The seasons changed. I silenced my pain, my body stiffened, my heart was sickened, but still I feigned rapture. There was nothing left to say between us. The tender words had given way to repetitive moans, the fascination had been tarnished by a wearied eroticism. Her gaze was not so misty now; her face was harder. I found her ugly, and she was tiring of my battered body. My visits became less frequent, but I did not know how to bring an end to this liaison. I pitied her: Without me, without my strong muscles that were the lure to her demon, how could she achieve physical gratification? And without that gratification, how could she live?

One evening when I went to her palace, her keepers told me that their mistress was out. When I went back past her door after nightfall, I saw a girl coming out. I hid behind a tree and saw the same servants who used to take me back to the Side Court helping her along, lighting her way with lanterns. I recognized a Forest of Treasure who had arrived at Court a month earlier. She staggered as she walked. Her tears were barely audible, but they reached my ears. While the keepers were distracted, I slipped into the palace and crept into the Pavilion of Dusk.

Through the petal-shaped apertures, I could see there were so many candelabras that the room was lit up as if it were midday.

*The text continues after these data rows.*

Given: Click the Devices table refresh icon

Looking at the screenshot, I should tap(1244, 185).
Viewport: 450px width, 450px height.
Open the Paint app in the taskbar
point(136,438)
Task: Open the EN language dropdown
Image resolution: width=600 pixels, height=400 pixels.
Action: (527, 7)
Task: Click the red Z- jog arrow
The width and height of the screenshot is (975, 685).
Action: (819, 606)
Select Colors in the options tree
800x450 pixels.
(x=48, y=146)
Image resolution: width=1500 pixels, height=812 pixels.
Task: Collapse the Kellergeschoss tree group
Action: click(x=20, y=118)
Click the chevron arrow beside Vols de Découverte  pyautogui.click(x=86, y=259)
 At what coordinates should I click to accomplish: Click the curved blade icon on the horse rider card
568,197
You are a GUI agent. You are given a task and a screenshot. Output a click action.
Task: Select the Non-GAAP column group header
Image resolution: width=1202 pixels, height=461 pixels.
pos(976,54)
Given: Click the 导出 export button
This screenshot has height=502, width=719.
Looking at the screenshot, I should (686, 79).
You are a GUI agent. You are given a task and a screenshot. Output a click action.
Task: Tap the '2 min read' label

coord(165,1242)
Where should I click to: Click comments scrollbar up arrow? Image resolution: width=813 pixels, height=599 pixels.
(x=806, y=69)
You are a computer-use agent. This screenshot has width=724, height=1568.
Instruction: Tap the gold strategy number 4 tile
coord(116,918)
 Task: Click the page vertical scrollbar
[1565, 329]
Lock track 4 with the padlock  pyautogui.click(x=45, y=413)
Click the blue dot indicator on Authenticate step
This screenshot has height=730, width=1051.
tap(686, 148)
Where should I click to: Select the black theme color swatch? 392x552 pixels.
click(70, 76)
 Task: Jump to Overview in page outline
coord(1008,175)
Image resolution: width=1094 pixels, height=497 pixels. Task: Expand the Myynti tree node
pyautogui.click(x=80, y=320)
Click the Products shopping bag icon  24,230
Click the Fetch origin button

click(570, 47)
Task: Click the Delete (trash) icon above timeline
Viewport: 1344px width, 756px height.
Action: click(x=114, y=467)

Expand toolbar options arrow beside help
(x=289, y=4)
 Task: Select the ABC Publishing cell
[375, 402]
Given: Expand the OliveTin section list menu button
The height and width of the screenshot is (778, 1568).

She was lying naked on the cushions, musing happily and eating fruit while the servants massaged her legs. I knocked down the door, pushed aside the terrified girls, and sat astride her. My hands tightened around her neck, and I strangled her with all my might. She struggled. Her face turned purple, and her eyes rolled back in their sockets. The women threw themselves at me in vain, and I abandoned her when I thought she was dead.

That night I dreamt of the sun-bleached skull of a horse. The dark cavities of its eyes, so like a woman’s avid orifice, stared at me. I woke screaming. There was blood on my bed: I had just had my first menses.

The Gracious Wife had foreseen this stain in me. She had plucked me in my innocence and betrayed me when I was reduced to corruption. The following day Governess arranged a ceremony to celebrate my reaching fertility. She burned the stained corner of the sheet, then made me drink the ashes blended with warm wine. The women of the Side Court gave me gifts and paid me compliments. My cousin had regained consciousness but was still in bed; she sent me an enamel box containing a pearl necklace and this poem:

Whiteness and purity May my love bring into bloom Your scarlet valleys.

I sent back the necklace with a note:

The treasures of the ocean Must return to the night Of furious waves.

I stopped seeing her.

THE GRACIOUS WIFE had passed on to me her refined taste in clothes and her experienced eye with women. In that Court so full of extraordinary beauties, I decided to perfect my appearance. My skin was tanned by the sun; my figure was slim with bronzed muscles. I was like a challenge to those pale faces and concealed bodies. My energetic stride sneered at their sickly little footsteps. In contrast to the profusion of jewels, muslins, and embroidered shoes with upturned points, I had my tunics of heavy cloth tailored to fit closely, and my archer’s wrists were free of any jewelry. To other women the choice of clothes was a form of ingenious exhibition, a shameless seduction. To me, dresses were like a breastplate that I put on to set off to war against this life.

I was complimented on my elegance, my skin color, my features. I found consolation in a string of casual affairs, girls who, unlike the Gracious Wife, afforded me some pleasure. My memories of the Pavilion of Dusk burned through my entrails. I succeeded in using my charms like a weapon; I learned to play with others’ hearts and to master my own desires.

The snow fell, and the days were short and sunless. On the night of the New Year Banquet, I saw my cousin dancing up on a dais between firework displays carried on the heads of two acrobats. Her silhouette swayed and twirled between those sparkling showers, like a bird hovering in its cage decorated with precious stones.